2. Place the slide on a microscope and begin to look for stained materials using 400X. Look for “clumps” of stained violet-colored material. Individual bacteria will not be visible at this magnification.
3. Center a stained area in the field of view. Rotate the nosepiece toward the 100X objective and place a drop of immersion oil on the top surface of the slide.
4. Gently move the 100X objective into the oil without moving the slide (1000X total magnification).
5. Focus on the stained materials using only the fine adjustment on the microscope.
6. Examine many fields of the bacteria until the bacteria size, shape, and morphology can be clearly discerned.
7. Record observations as appropriate.

Teacher Tips

• This kit contains enough bacteria and stain material for all students in a class of 30 to make their own set of bacterial slides. Careful slide preparation and examination will require 1–2 class periods.

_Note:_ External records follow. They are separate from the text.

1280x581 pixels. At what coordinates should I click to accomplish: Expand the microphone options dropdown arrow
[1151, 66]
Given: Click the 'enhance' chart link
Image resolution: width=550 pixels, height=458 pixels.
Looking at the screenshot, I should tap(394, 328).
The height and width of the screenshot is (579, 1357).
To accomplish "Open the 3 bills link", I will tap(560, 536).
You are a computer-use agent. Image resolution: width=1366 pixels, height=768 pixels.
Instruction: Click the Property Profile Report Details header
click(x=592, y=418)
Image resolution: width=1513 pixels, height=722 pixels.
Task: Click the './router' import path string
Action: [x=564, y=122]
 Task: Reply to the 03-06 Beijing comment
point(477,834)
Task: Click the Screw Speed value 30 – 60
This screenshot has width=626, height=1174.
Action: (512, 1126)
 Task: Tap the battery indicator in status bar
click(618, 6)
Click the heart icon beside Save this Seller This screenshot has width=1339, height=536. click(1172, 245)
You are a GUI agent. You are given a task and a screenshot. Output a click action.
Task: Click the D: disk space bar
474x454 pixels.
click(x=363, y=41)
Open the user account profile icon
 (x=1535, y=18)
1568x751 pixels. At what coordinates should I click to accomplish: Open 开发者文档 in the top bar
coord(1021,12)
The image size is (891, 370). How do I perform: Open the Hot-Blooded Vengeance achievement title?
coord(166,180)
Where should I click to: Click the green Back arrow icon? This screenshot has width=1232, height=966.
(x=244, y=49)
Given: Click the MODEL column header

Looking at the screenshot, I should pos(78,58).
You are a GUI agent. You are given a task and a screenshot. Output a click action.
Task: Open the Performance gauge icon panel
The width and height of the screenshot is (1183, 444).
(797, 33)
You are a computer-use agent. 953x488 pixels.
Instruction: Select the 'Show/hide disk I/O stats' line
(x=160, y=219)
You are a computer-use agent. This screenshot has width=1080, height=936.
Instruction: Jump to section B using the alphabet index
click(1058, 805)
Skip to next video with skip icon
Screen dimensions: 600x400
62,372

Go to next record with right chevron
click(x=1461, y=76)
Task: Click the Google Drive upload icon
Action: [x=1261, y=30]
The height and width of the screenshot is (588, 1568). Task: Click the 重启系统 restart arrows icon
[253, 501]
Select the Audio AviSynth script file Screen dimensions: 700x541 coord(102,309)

• Pre-lab preparations are critical for the safe and organized execution of these lab procedures. Set up workstations where the procedures can be done safely and with minimal traffic in the class. Especially organize sink use if sink space is limited.
• Students should be able to make well-stained slides and be able to see the relative size and shape of the three morphological types provided.
• Pour the crystal violet stain into dropper bottles or use small beakers and disposable pipets to apply the stain.